Sobota, 20 kwietnia 202420/04/2024
690 680 960
690 680 960

Jeden się zatrzymał, drugi potrącił pieszą (zdjęcia)

We wtorek późnym popołudniem na ul. Bohaterów Monte Cassino doszło do potrącenia pieszej. W rejonie wypadku występują utrudnienia w ruchu.

Do wypadku doszło we wtorek około godziny 18 na ul. Bohaterów Monte Cassino, na wysokości skrzyżowania z ul. Juranda.

Ze wstępnych ustaleń wynika, że kierowca pojazdu osobowego marki Peugeot jadącego od strony hipermarketu zignorował fakt, że na prawym pasie kierujący pojazdem osobowym zatrzymał się, aby przepuścić pieszą, przechodzącą ze strony prawej na lewą.

Po chwili doszło do potrącenia kobiety. Na miejscu interweniował zespół ratownictwa medycznego i policja. Poszkodowana z obrażeniami ciała została przewieziona do szpitala.

W rejonie wypadku występują utrudnienia w ruchu. Częściowo nieprzejezdny jest jeden pas w kierunku ul. Armii Krajowej. Policjanci ustalają szczegółowe okoliczności zdarzenia.

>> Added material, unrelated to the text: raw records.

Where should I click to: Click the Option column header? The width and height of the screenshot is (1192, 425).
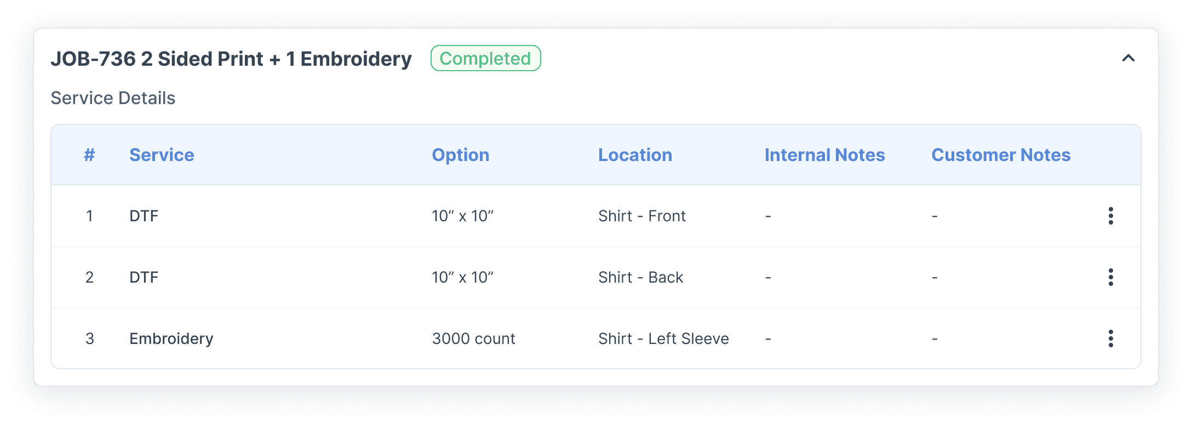[460, 155]
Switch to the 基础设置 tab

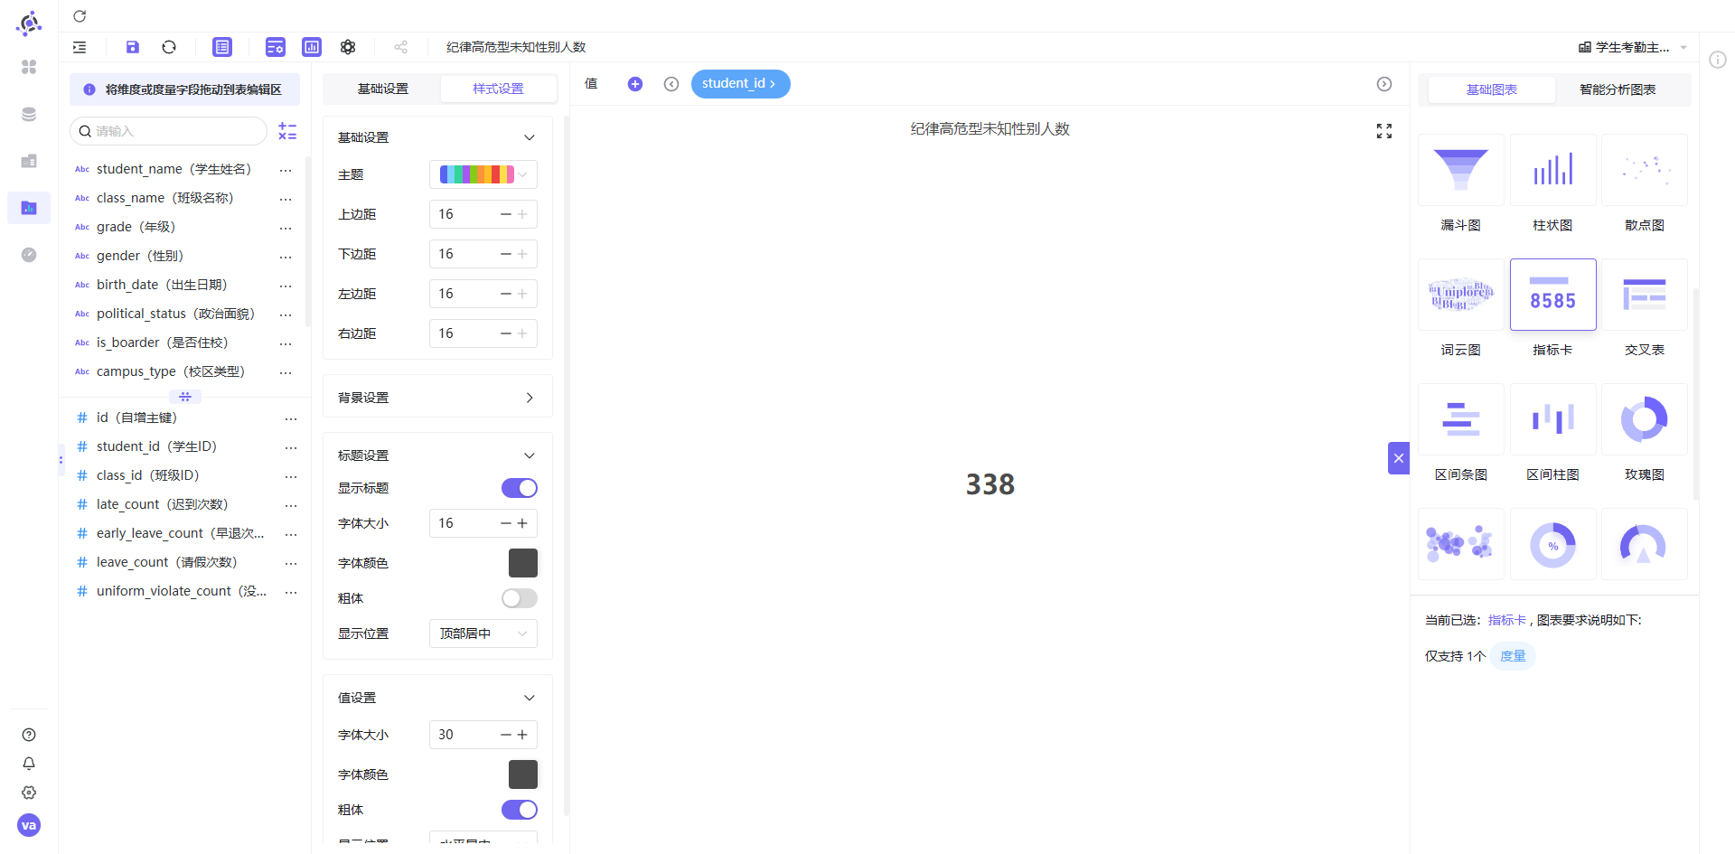[x=383, y=89]
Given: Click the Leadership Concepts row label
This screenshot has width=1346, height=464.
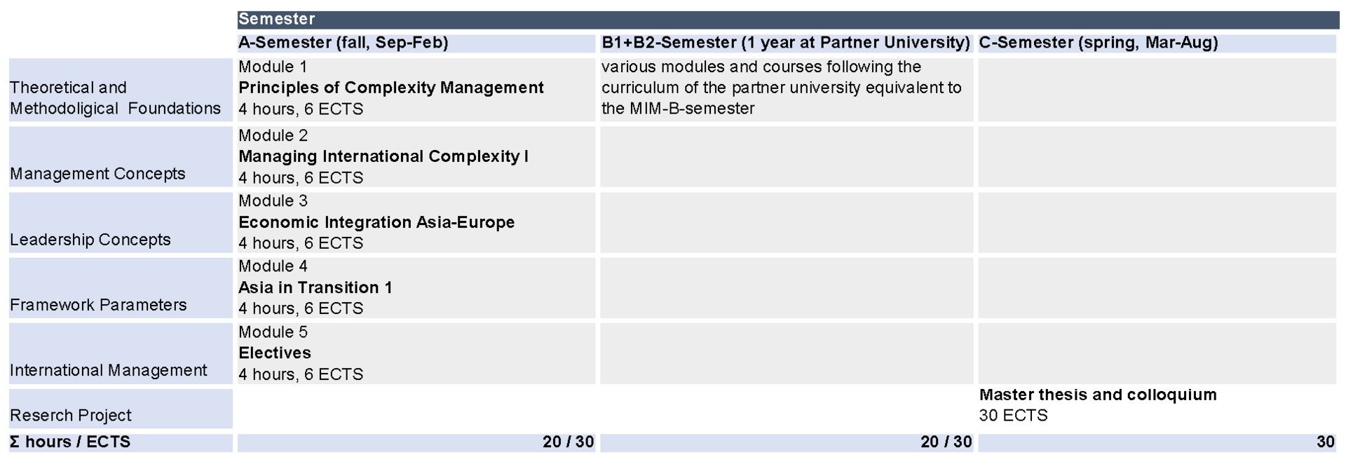Looking at the screenshot, I should (121, 223).

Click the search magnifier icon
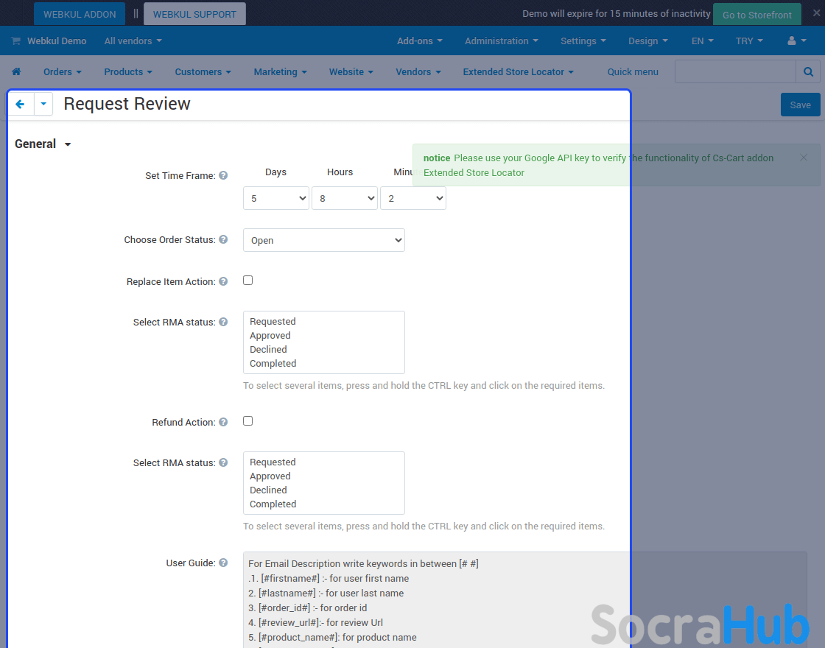click(x=808, y=72)
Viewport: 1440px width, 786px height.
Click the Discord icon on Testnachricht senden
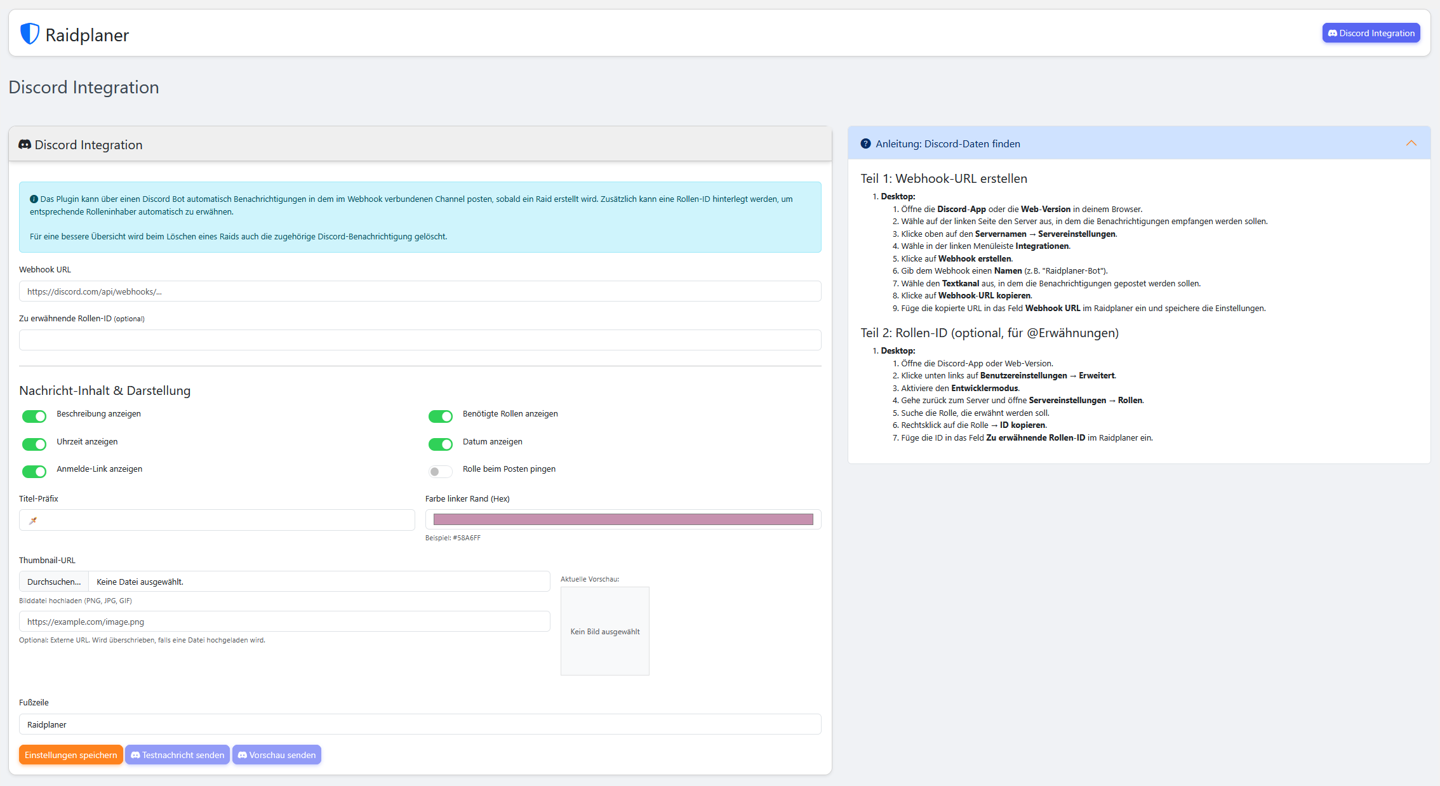(135, 755)
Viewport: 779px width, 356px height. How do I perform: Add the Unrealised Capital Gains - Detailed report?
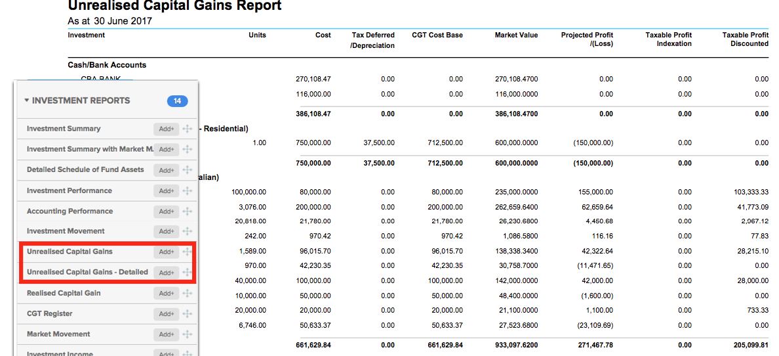pyautogui.click(x=167, y=273)
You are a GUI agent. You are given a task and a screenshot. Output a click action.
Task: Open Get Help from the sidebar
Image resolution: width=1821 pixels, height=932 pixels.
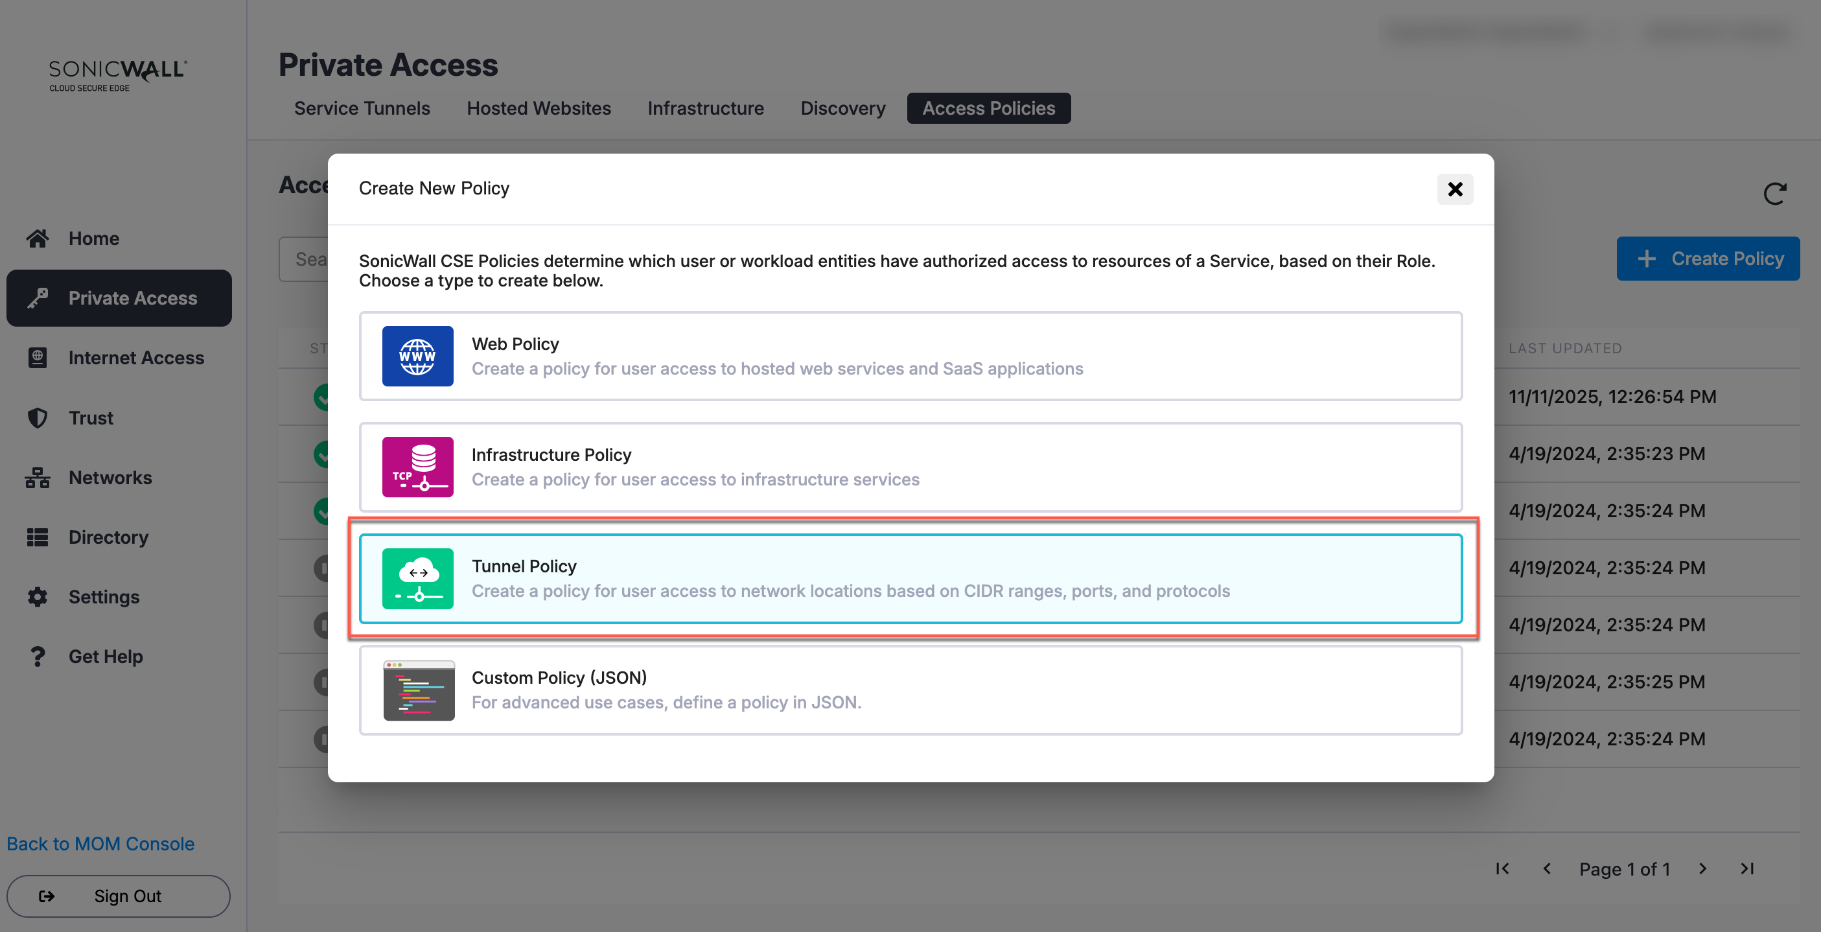point(105,656)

Jeden się zatrzymał, drugi potrącił pieszą (zdjęcia)

(fot. lublin112.pl)

12 komentarzy

  1. Olgierd Jedlina

    O czym ci idioci myślą omijając pojazd na przejściu dla pieszych? No pytam się o czym?

    • Niestety to częsty widok.

    • Jak to o czym. O tobie i twoich komentarzach ?

    • Są święcie przekonani o tym, że po przejściu dla pieszych akurat nie będą przechodzić piesi, a gdyby jednak było inaczej to nic złego z ich (kierowcy i pasażerów) stanem zdrowia się nie stanie.
      Do tej pory także kary za zabicie pieszego na PdP były orzekane w zawieszeniu. Tak więc nawet odpowiedzialność karna za spowodowanie wypadku śmiertelnego dla większości osób jest pozorna.
      Całe szczęście to się ostatnio zmienia.

  2. Fakt, niedźwiedzia przysluga. Dlatego nigdy nie puszczam pierwszy pieszych zeby nie miec ich pozniej na sumieniu

  3. Na sumieniu to powinien mieć ten który potrącil pieszą. A powinien jeszcze być SZCZODRZE ukarany . Tego oczekuje społeczeństwo, karac drani co to sobie autostradę robią z miasta

  4. Fakt, że to oczywiście niczego nie zmienia, ale tam to akurat jest tragiczne oświetlenie. Nawet bez deszczu cieżko kogoś dojrzeć jak już jest na ulicy. Jezdnia szeroka a światła wysoko i słabiutkie.
    Tak tak, wiem że powinień się zatrzymać jak tamten stał 😛

  5. To teraz niech mi ktoś powie jaki przepis mówi o zatrzymywaniu się przed przejściem kiedy pieszy nie wkroczył jeszcze na przejście dla pieszych ,no słucham mędrców?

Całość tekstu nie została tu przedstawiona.